Employees can routinely see their personnel files at most companies, but what about material gathered in the application process?
QWhat rights does a job applicant have in finding out what results turn up in an "investigative background check" done by a potential employer? I recently had one less-than-pleasant experience. I interviewed for one of the large defense industry companies. They seemed to be very interested in hiring me, but then they lost some contract work and I did not get hired. They decided to split the work I would have done between two employees who were on contracts that were ending.
According to a human resources person, they conducted an investigative background check on me and the results were perfectly fine. However, when I requested a copy of it, I got various answers. Among them were that the computer was down and they couldn't e-mail it to me. Am I entitled to see what it says?

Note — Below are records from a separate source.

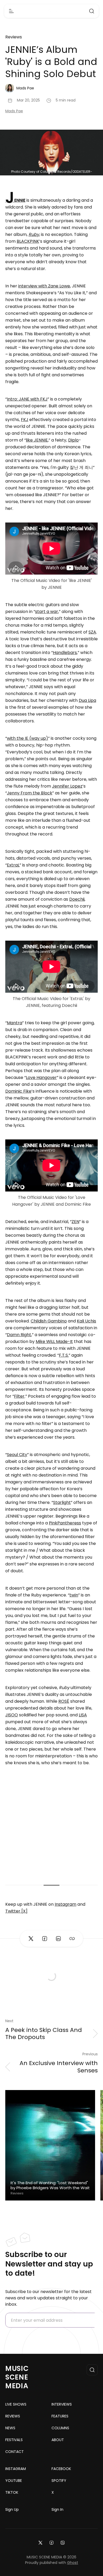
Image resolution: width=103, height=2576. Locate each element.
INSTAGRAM (15, 2468)
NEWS (10, 2428)
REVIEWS (12, 2416)
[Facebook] (51, 2542)
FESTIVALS (14, 2439)
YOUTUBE (13, 2480)
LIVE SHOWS (15, 2404)
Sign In (57, 2509)
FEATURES (60, 2416)
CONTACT (14, 2451)
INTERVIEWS (62, 2404)
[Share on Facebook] (44, 1938)
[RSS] (62, 2542)
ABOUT (58, 2439)
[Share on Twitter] (31, 1938)
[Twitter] (40, 2542)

ADiane A. Seltzer, a Washington lawyer who has represented both workers and corporations in employment disputes, said this job applicant most definitely has a right to see what that investigation turned up because it involved a potential government-related hiring.
"A government or contractor employee has a right to request any documents related to his or her employment application," Seltzer said. "That file would still be maintained. There could be information in there that relates to why they weren't hired."

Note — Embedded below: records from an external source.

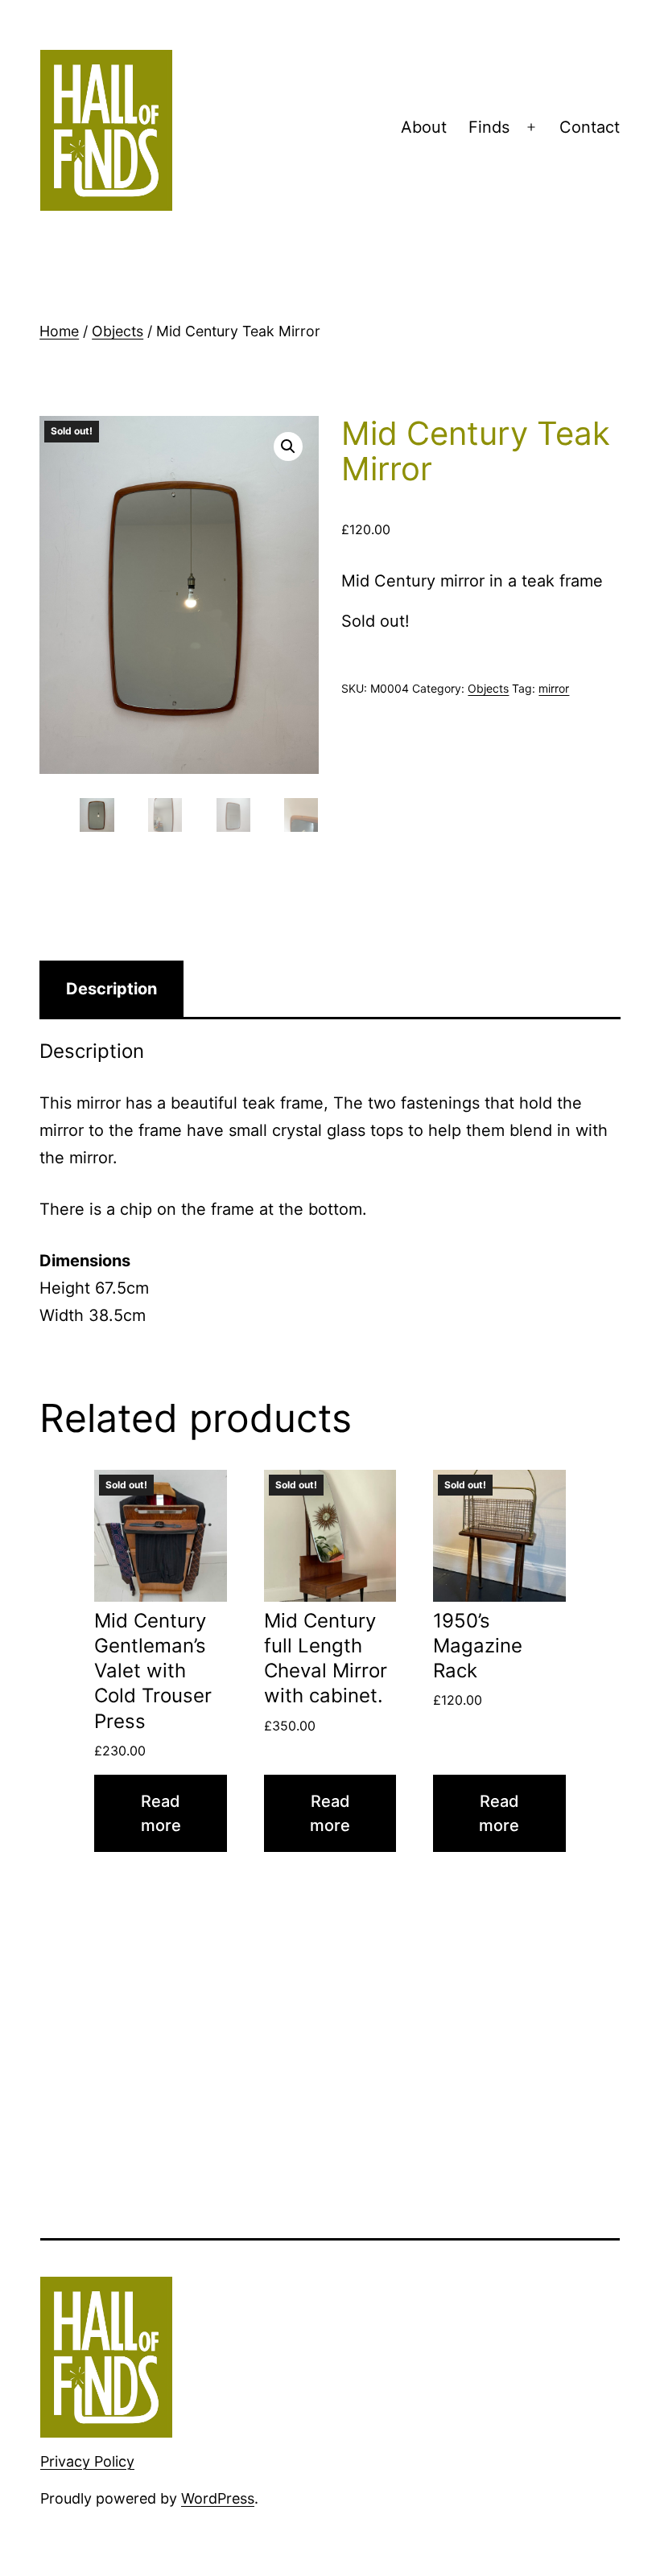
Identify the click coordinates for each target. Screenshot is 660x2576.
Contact (589, 127)
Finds (488, 127)
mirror (553, 688)
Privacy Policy (87, 2461)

She said there's "nothing wrong with asking the company" again to provide a copy of its investigation. But Seltzer said that if the company still refuses, then the job applicant should file a Freedom of Information request with the government agency that the company was going to do the work for, something that can easily be done online.
Seltzer said the worker should "ask for any and all documents related to the employment application, including any information on references, credit reports and criminal background checks."